GOAL:
Recast every line of the entries below as a Markdown table with two columns, Row and Line, numbering the rows consecutively and omitting blank lines.

RAW RECORDS:
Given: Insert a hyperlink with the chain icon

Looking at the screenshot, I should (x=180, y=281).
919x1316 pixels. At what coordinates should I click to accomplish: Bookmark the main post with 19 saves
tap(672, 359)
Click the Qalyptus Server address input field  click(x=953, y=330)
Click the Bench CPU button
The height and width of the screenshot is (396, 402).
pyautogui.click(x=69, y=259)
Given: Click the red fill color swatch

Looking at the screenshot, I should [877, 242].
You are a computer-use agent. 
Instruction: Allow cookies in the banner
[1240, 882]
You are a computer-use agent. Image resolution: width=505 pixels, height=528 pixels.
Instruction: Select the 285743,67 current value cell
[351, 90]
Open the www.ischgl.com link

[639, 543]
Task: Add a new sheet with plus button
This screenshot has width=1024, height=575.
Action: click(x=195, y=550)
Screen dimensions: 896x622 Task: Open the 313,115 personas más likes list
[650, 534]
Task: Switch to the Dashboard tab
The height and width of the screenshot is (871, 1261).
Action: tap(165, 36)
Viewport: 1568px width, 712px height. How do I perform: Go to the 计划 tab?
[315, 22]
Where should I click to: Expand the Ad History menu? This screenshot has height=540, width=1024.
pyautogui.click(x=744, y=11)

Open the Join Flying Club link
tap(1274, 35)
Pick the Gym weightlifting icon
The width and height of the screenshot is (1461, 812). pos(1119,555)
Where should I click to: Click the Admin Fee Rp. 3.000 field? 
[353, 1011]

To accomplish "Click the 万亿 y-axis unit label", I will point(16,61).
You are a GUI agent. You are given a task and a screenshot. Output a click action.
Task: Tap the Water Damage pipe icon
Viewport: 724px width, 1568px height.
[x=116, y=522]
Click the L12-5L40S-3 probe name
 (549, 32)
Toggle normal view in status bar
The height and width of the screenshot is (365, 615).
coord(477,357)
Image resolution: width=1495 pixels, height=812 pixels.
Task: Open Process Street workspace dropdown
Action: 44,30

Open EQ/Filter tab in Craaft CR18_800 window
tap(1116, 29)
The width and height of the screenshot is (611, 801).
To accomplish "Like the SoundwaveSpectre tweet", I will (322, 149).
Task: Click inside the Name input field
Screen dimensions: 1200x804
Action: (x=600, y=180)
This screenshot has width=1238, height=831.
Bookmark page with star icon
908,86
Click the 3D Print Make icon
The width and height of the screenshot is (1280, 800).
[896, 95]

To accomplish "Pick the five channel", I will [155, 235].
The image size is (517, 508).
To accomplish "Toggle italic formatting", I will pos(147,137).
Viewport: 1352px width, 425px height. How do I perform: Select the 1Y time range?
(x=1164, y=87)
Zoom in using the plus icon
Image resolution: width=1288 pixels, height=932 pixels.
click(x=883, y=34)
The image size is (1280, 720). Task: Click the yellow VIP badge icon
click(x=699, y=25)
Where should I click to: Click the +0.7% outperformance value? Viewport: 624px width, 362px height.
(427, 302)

SOLUTION:
| Row | Line |
|---|---|
| 1 | Given: Insert a hyperlink with the chain icon |
| 2 | Looking at the screenshot, I should (x=180, y=281). |
| 3 | 919x1316 pixels. At what coordinates should I click to accomplish: Bookmark the main post with 19 saves |
| 4 | tap(672, 359) |
| 5 | Click the Qalyptus Server address input field  click(x=953, y=330) |
| 6 | Click the Bench CPU button |
| 7 | The height and width of the screenshot is (396, 402). |
| 8 | pyautogui.click(x=69, y=259) |
| 9 | Given: Click the red fill color swatch |
| 10 | Looking at the screenshot, I should [877, 242]. |
| 11 | You are a computer-use agent.  |
| 12 | Instruction: Allow cookies in the banner |
| 13 | [1240, 882] |
| 14 | You are a computer-use agent. Image resolution: width=505 pixels, height=528 pixels. |
| 15 | Instruction: Select the 285743,67 current value cell |
| 16 | [351, 90] |
| 17 | Open the www.ischgl.com link |
| 18 | [639, 543] |
| 19 | Task: Add a new sheet with plus button |
| 20 | This screenshot has width=1024, height=575. |
| 21 | Action: click(x=195, y=550) |
| 22 | Screen dimensions: 896x622 Task: Open the 313,115 personas más likes list |
| 23 | [650, 534] |
| 24 | Task: Switch to the Dashboard tab |
| 25 | The height and width of the screenshot is (871, 1261). |
| 26 | Action: tap(165, 36) |
| 27 | Viewport: 1568px width, 712px height. How do I perform: Go to the 计划 tab? |
| 28 | [315, 22] |
| 29 | Where should I click to: Expand the Ad History menu? This screenshot has height=540, width=1024. |
| 30 | pyautogui.click(x=744, y=11) |
| 31 | Open the Join Flying Club link |
| 32 | tap(1274, 35) |
| 33 | Pick the Gym weightlifting icon |
| 34 | The width and height of the screenshot is (1461, 812). pos(1119,555) |
| 35 | Where should I click to: Click the Admin Fee Rp. 3.000 field?  |
| 36 | [353, 1011] |
| 37 | To accomplish "Click the 万亿 y-axis unit label", I will point(16,61). |
| 38 | You are a GUI agent. You are given a task and a screenshot. Output a click action. |
| 39 | Task: Tap the Water Damage pipe icon |
| 40 | Viewport: 724px width, 1568px height. |
| 41 | [x=116, y=522] |
| 42 | Click the L12-5L40S-3 probe name |
| 43 |  (549, 32) |
| 44 | Toggle normal view in status bar |
| 45 | The height and width of the screenshot is (365, 615). |
| 46 | coord(477,357) |
| 47 | Image resolution: width=1495 pixels, height=812 pixels. |
| 48 | Task: Open Process Street workspace dropdown |
| 49 | Action: 44,30 |
| 50 | Open EQ/Filter tab in Craaft CR18_800 window |
| 51 | tap(1116, 29) |
| 52 | The width and height of the screenshot is (611, 801). |
| 53 | To accomplish "Like the SoundwaveSpectre tweet", I will (322, 149). |
| 54 | Task: Click inside the Name input field |
| 55 | Screen dimensions: 1200x804 |
| 56 | Action: (x=600, y=180) |
| 57 | This screenshot has width=1238, height=831. |
| 58 | Bookmark page with star icon |
| 59 | 908,86 |
| 60 | Click the 3D Print Make icon |
| 61 | The width and height of the screenshot is (1280, 800). |
| 62 | [896, 95] |
| 63 | To accomplish "Pick the five channel", I will [155, 235]. |
| 64 | The image size is (517, 508). |
| 65 | To accomplish "Toggle italic formatting", I will pos(147,137). |
| 66 | Viewport: 1352px width, 425px height. How do I perform: Select the 1Y time range? |
| 67 | (x=1164, y=87) |
| 68 | Zoom in using the plus icon |
| 69 | Image resolution: width=1288 pixels, height=932 pixels. |
| 70 | click(x=883, y=34) |
| 71 | The image size is (1280, 720). Task: Click the yellow VIP badge icon |
| 72 | click(x=699, y=25) |
| 73 | Where should I click to: Click the +0.7% outperformance value? Viewport: 624px width, 362px height. |
| 74 | (427, 302) |